Lucia Silva of Portrait of a Bookstore, Studio City, Calif.

James And Other Apes by photographer James Mollison (Chris Boot)

Strike Sparks by Sharon Olds (Random House)

Another coffee table book heads Silva's list. But these photographs are a bit less flowery. It features portraits of gorillas, chimpanzees and a range of primates from around the world. The book is James And Other Apes. James Mollison is the photographer.

Finally, Silva recommends poetry for readers who say they are either afraid of poetry or are sure they won't enjoy it. Silva says Sharon Olds, a longtime favorite of hers, offers an antidote to those fears, with work that drives to the heart of family relationships. Silva says that in in Strike Sparks, Olds deals with subjects familiar to many, but with a depth that goes far beyond the everyday.

And also:

The Lonely Doll by Dare Wright (Houghton Mifflin)

and The Secret Life of The Lonely Doll — The Search for Dare Wright by Jean Nathan (Henry Holt and Co.)

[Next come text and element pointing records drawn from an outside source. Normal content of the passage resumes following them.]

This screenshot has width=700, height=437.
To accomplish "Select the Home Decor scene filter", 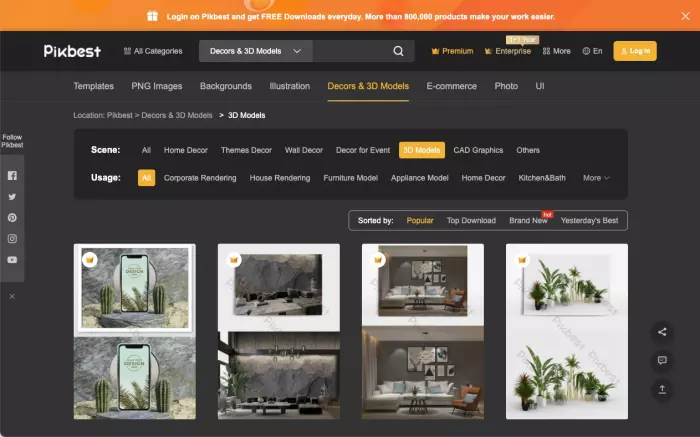I will [x=186, y=150].
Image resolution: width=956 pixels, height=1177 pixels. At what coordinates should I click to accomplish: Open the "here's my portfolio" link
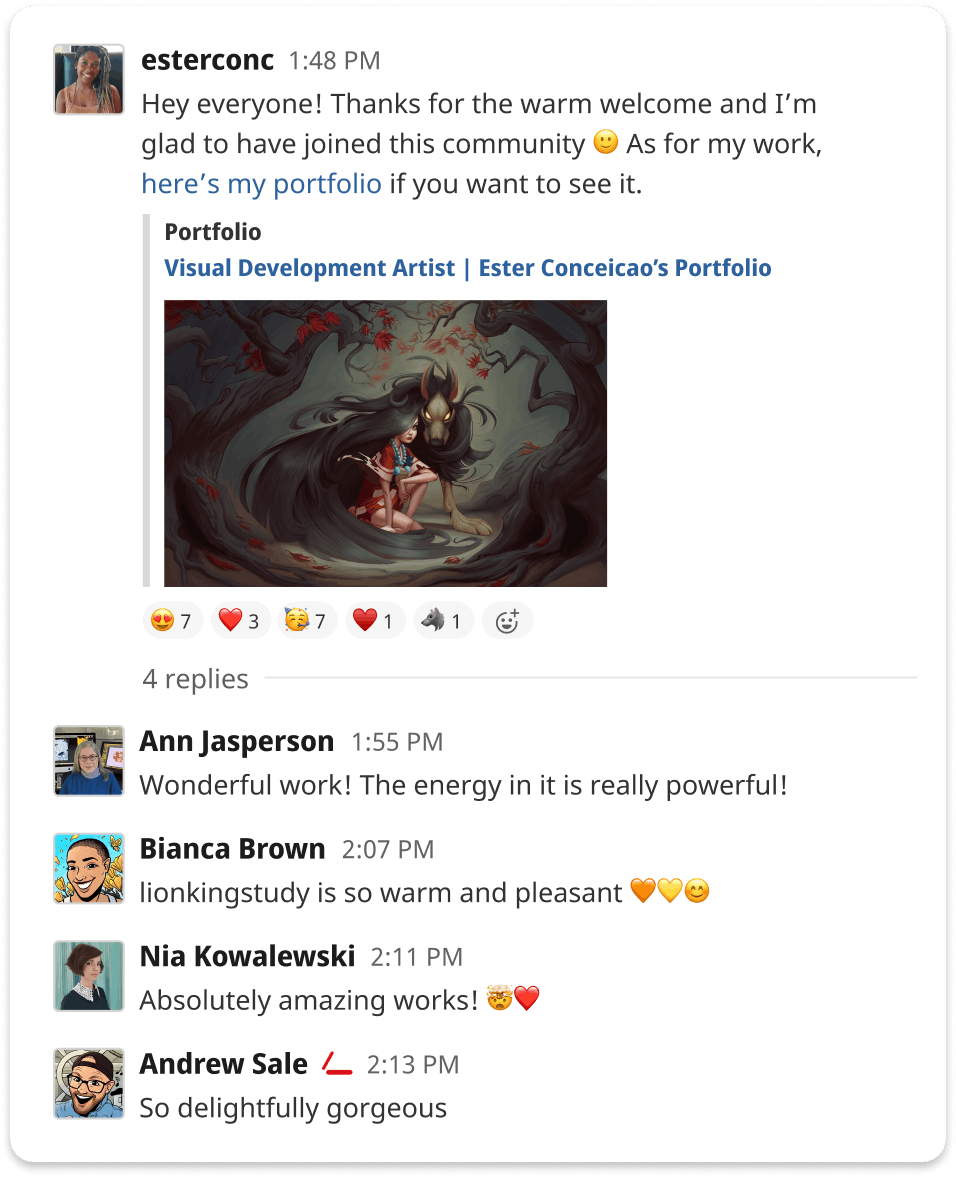pos(261,184)
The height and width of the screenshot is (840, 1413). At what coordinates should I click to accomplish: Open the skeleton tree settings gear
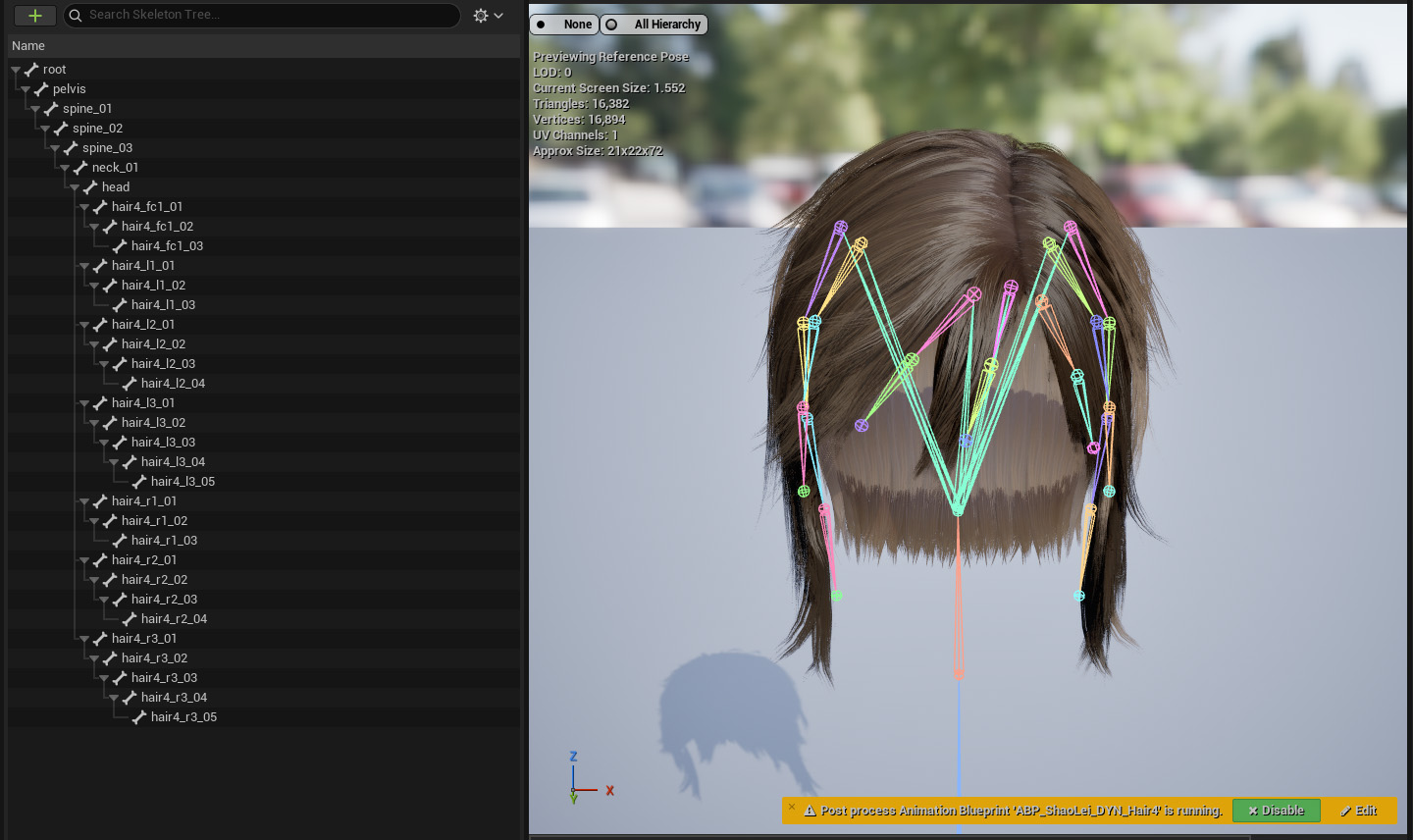pos(481,16)
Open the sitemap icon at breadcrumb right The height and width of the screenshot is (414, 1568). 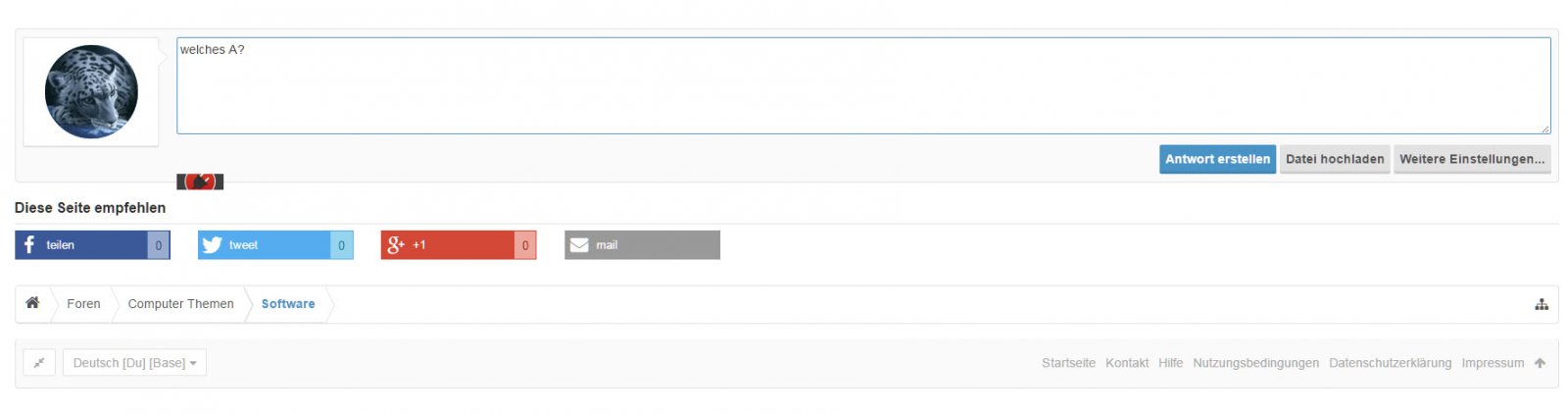tap(1542, 304)
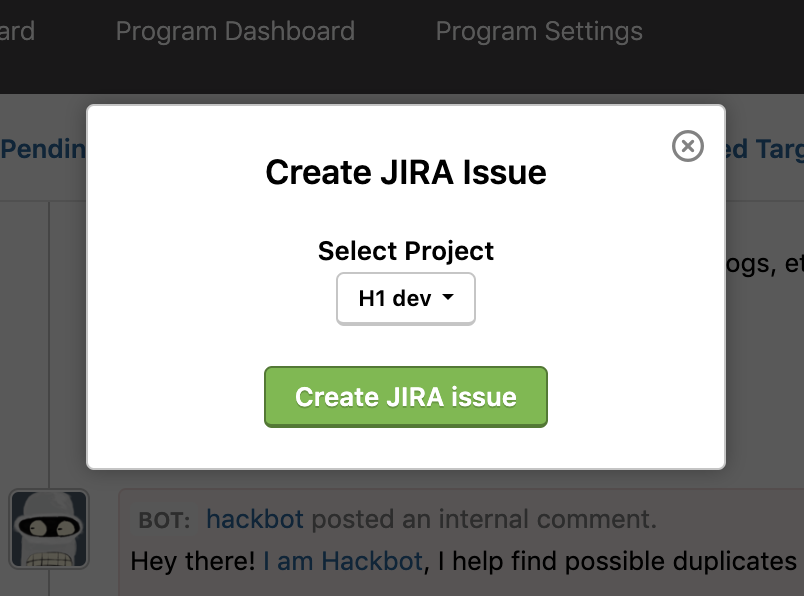The height and width of the screenshot is (596, 804).
Task: Follow the "I am Hackbot" link
Action: click(x=342, y=561)
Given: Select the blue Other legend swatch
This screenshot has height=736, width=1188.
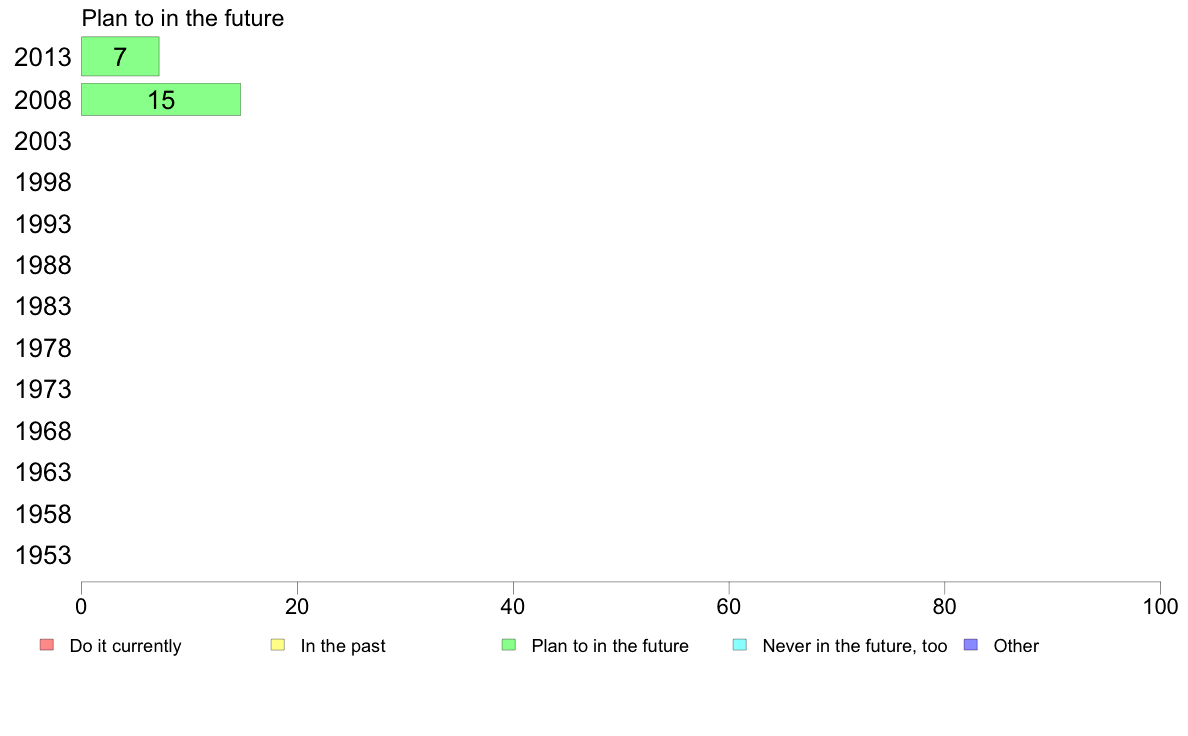Looking at the screenshot, I should pyautogui.click(x=971, y=645).
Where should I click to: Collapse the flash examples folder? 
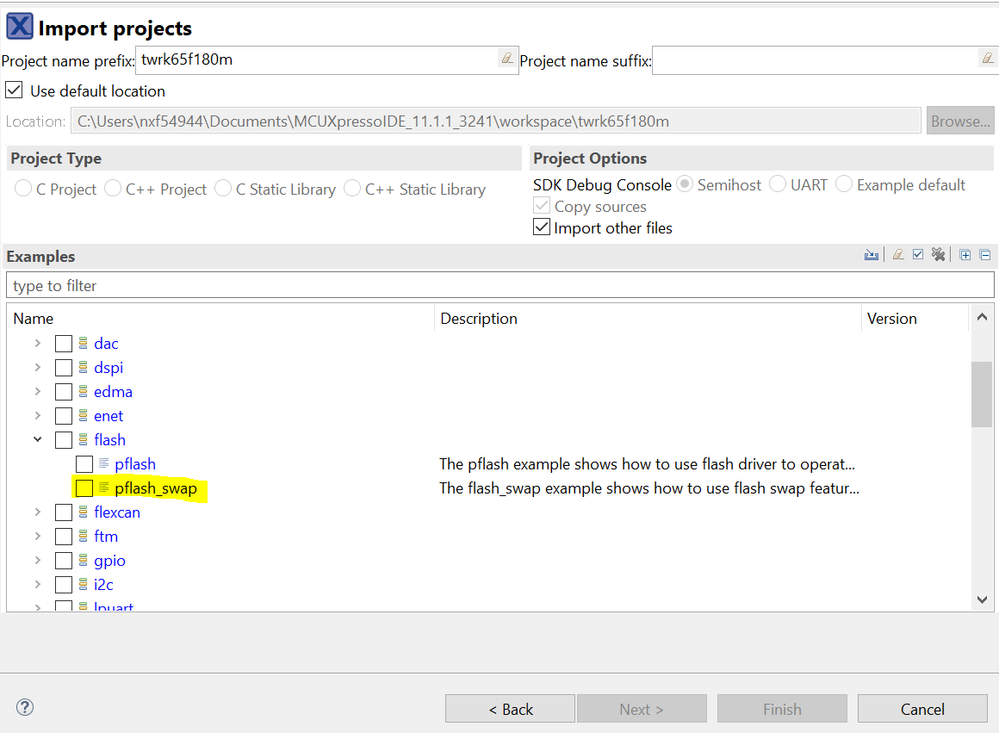tap(38, 439)
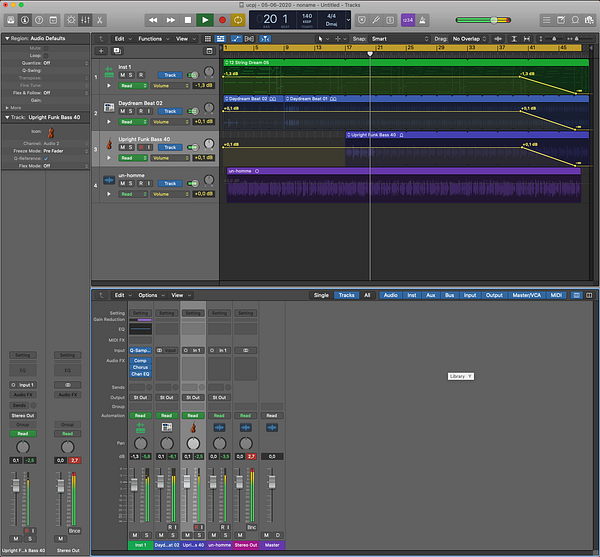Click the Rewind transport button

pos(153,19)
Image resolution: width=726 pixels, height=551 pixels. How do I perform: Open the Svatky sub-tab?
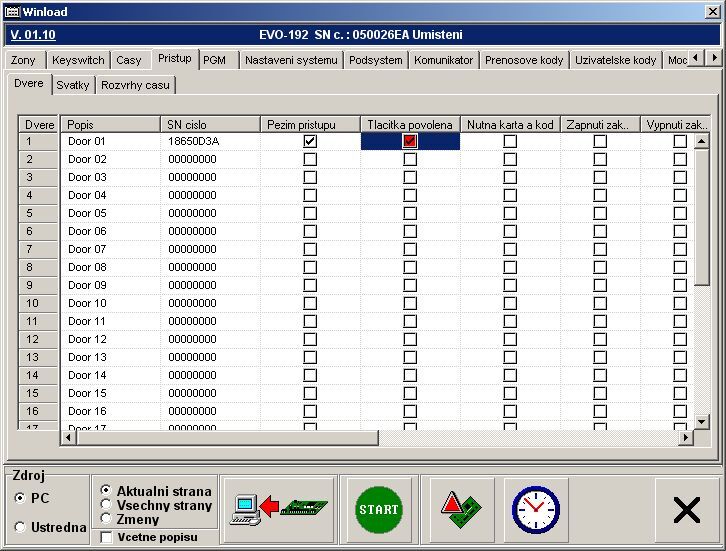(73, 85)
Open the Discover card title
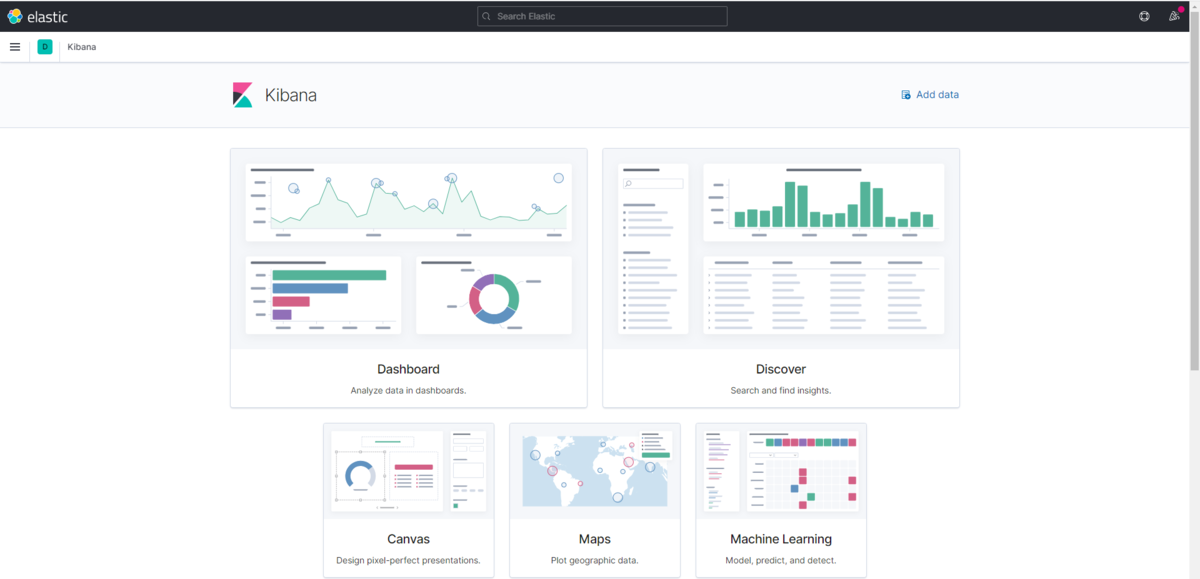1200x579 pixels. 781,369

This reissue of Dare Wright's 1957 children's picture book comes as Jean Nathan, a journalist, relays her detective story of tracking down the author.

The original book's story features a doll named Edith who is left alone all day and is very lonely until Mr. Bear and Little Bear appear on her terrace. The images are by turns reassuring and surreal. The look into Wright's life is no less revealing — or disturbing.

NPR would like to thank all our very independent booksellers for their holiday reading suggestions.